OpenIB Alliance Expands Beyond InfiniBand Protocol to RDMA
Published: March 16, 2006
by Timothy Prickett Morgan
The OpenIB project that steers the development of InfiniBand technologies, has broadened its scope and merged with the OpenRDMA project.
OpenIB, which was formed by IBM and Intel, the two biggest proponents of the InfiniBand high-speed interconnection fabric for servers and storage, in the summer of 2004 along with a number of InfiniBand switch and adapter makers, which includes Voltaire, the TopSpin unit of Cisco Systems, Mellanox, and a dozen other players.

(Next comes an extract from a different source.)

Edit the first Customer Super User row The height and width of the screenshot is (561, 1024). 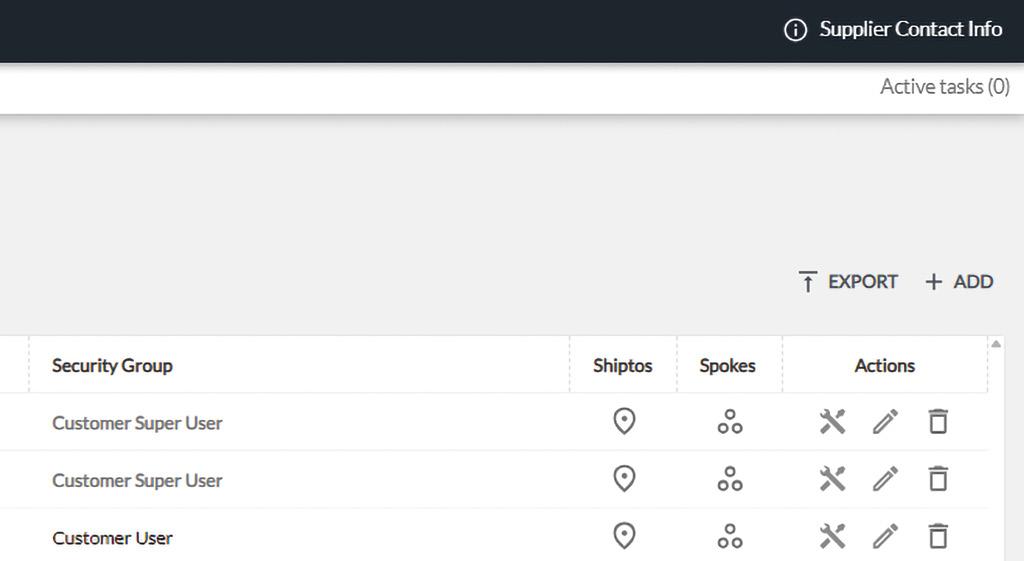(x=885, y=422)
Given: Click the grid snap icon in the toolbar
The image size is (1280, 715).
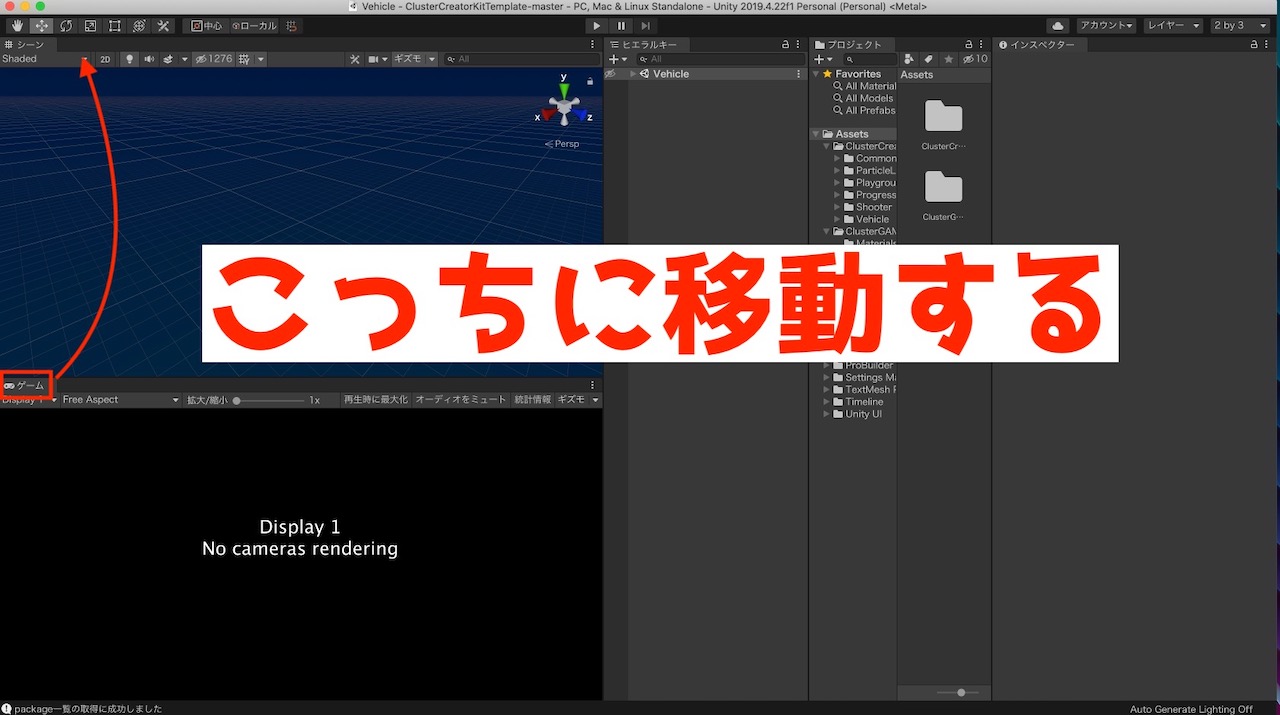Looking at the screenshot, I should (x=290, y=26).
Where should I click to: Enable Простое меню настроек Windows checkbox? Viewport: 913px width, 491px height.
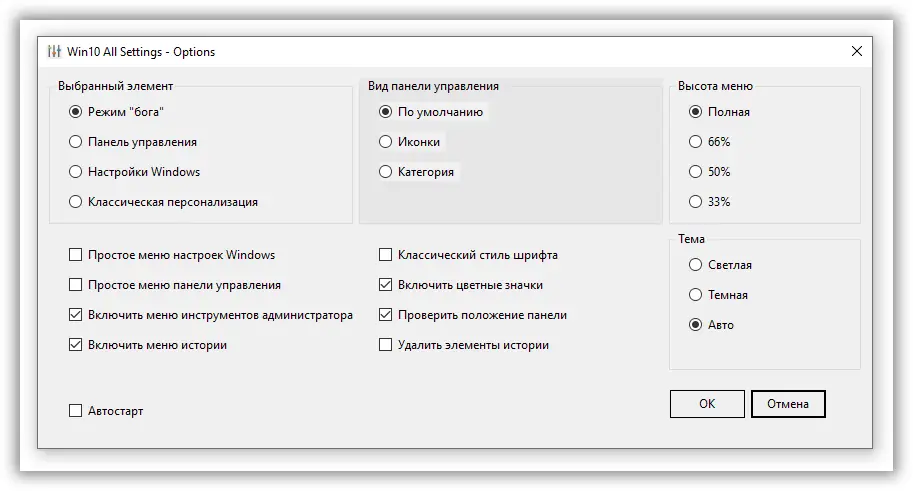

The idea was to create a single, open source software stack for the InfiniBand protocol, and now that OpenIB 1.0 Release Candidate 1 is available and Novell has stepped up to get the software integrated into the Linux 2.6 kernel, that job is largely done.

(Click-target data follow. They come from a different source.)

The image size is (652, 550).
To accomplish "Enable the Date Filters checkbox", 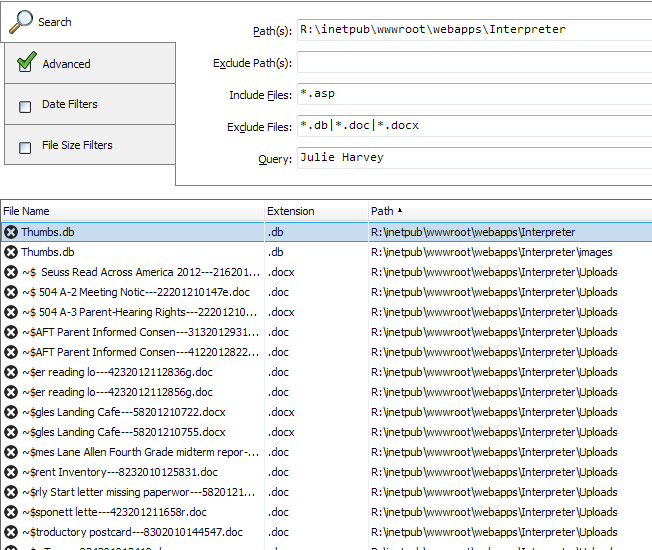I will [x=25, y=105].
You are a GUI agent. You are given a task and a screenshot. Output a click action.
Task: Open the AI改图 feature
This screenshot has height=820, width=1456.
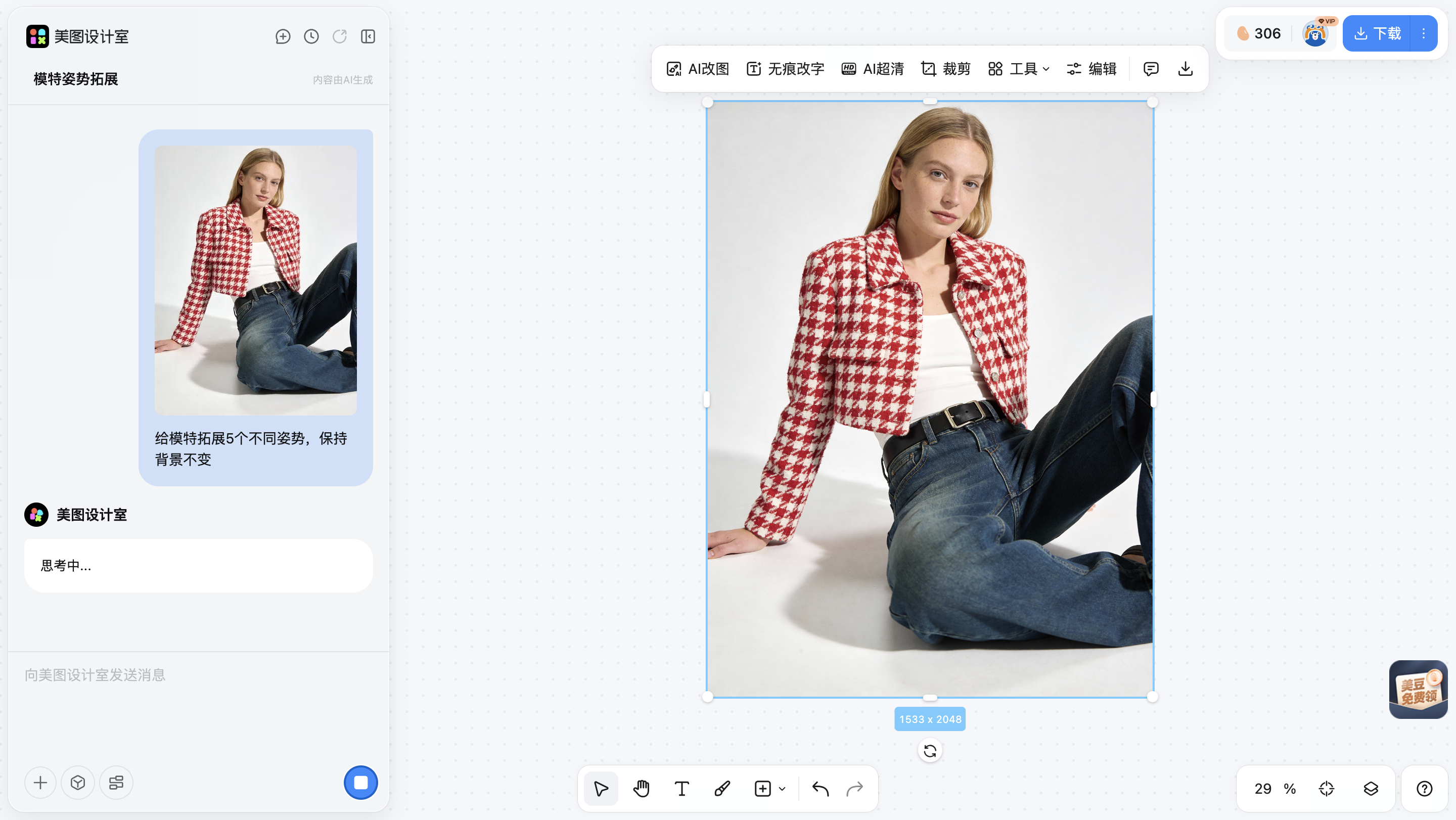click(698, 69)
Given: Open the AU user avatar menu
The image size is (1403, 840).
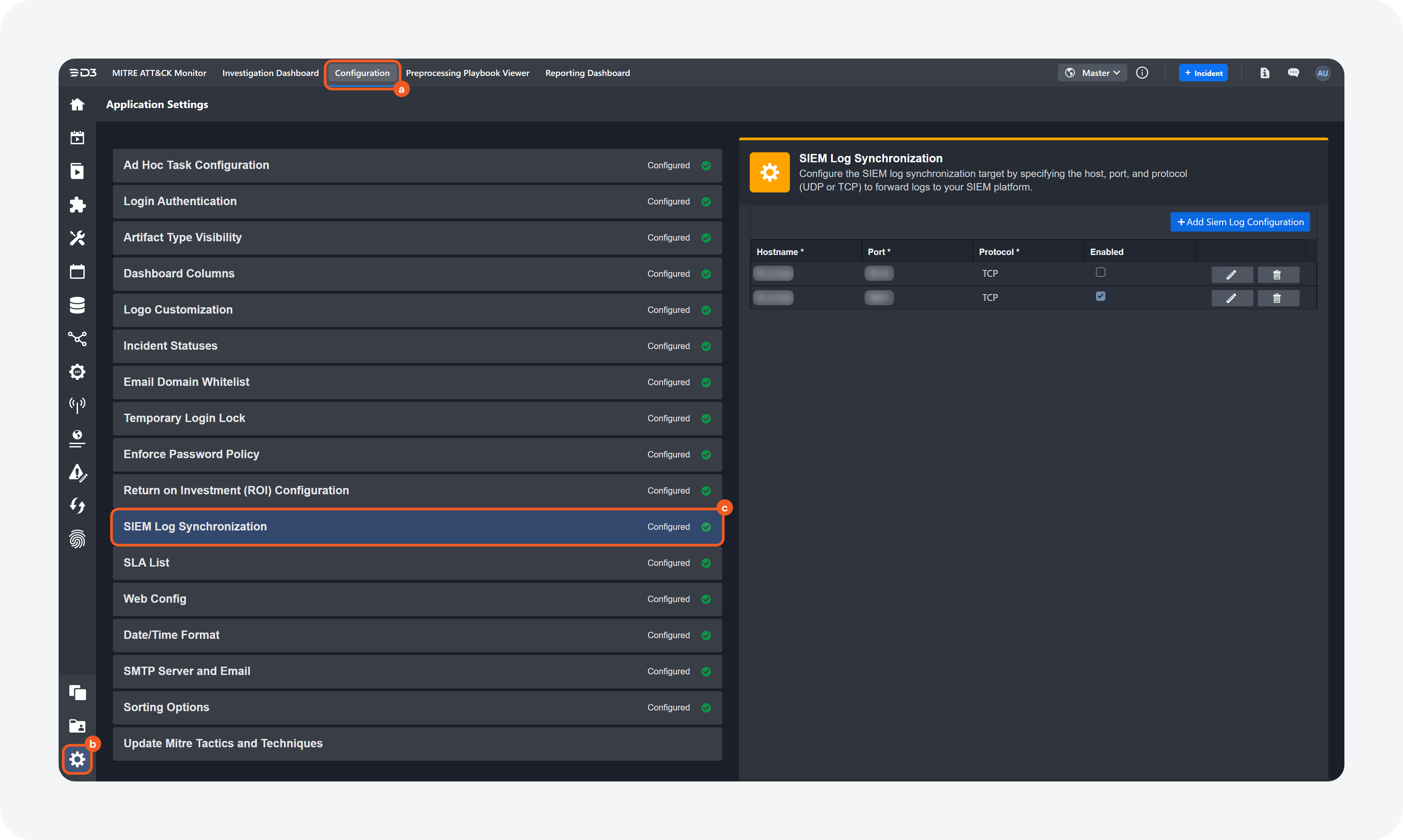Looking at the screenshot, I should click(1322, 73).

Now, the OpenIB project has set its sites on Remote Direct Memory Architecture (RDMA) over Ethernet, a way of clustering machines through their memory buses, but using Ethernet as a transport medium. While InfiniBand has some RDMA-like capabilities, it requires the use of InfiniBand protocols and networking equipment. RDMA over Ethernet is a different in that it can run over any TCP/IP connection whether it is on a local area network, a wide area network, or over the public Internet. RDMA over Ethernet is an older protocol, having hit is 1.0 release in October 2002. These two projects together are now at the OpenFabrics Alliance, and the new alliance will do the same thing for RDMA over Ethernet as it did for InfiniBand: create an open source stack that vendors can contribute to and weave into their products as a standard. Creating 50 different versions of RDMA over Ethernet doesn't make a whole lot of sense. IBM, Sun Microsystems, Neterion, and Universal Network Machines formed the OpenRDMA project a month ago to try to reinvigorate RDMA technology, which seeks to get direct memory-to-memory transfers between server nodes in a cluster without going through the I/O subsystems. This obviously can reduce latencies, which is why InfiniBand had some RDMA technologies, too. Now, the OpenFabric Alliance will take control of the project. And while Linux got top billing with the announcement, since it has taken the high performance clustering market by storm, knocking Unix down a peg or two, Unix is still, collectively across all flavors, an important platform for supercomputing and database clustering, and what is good for Linux is also good for Unix. Eventually, this standardized RDMA support will work its way into Unixes, too. Do not doubt it.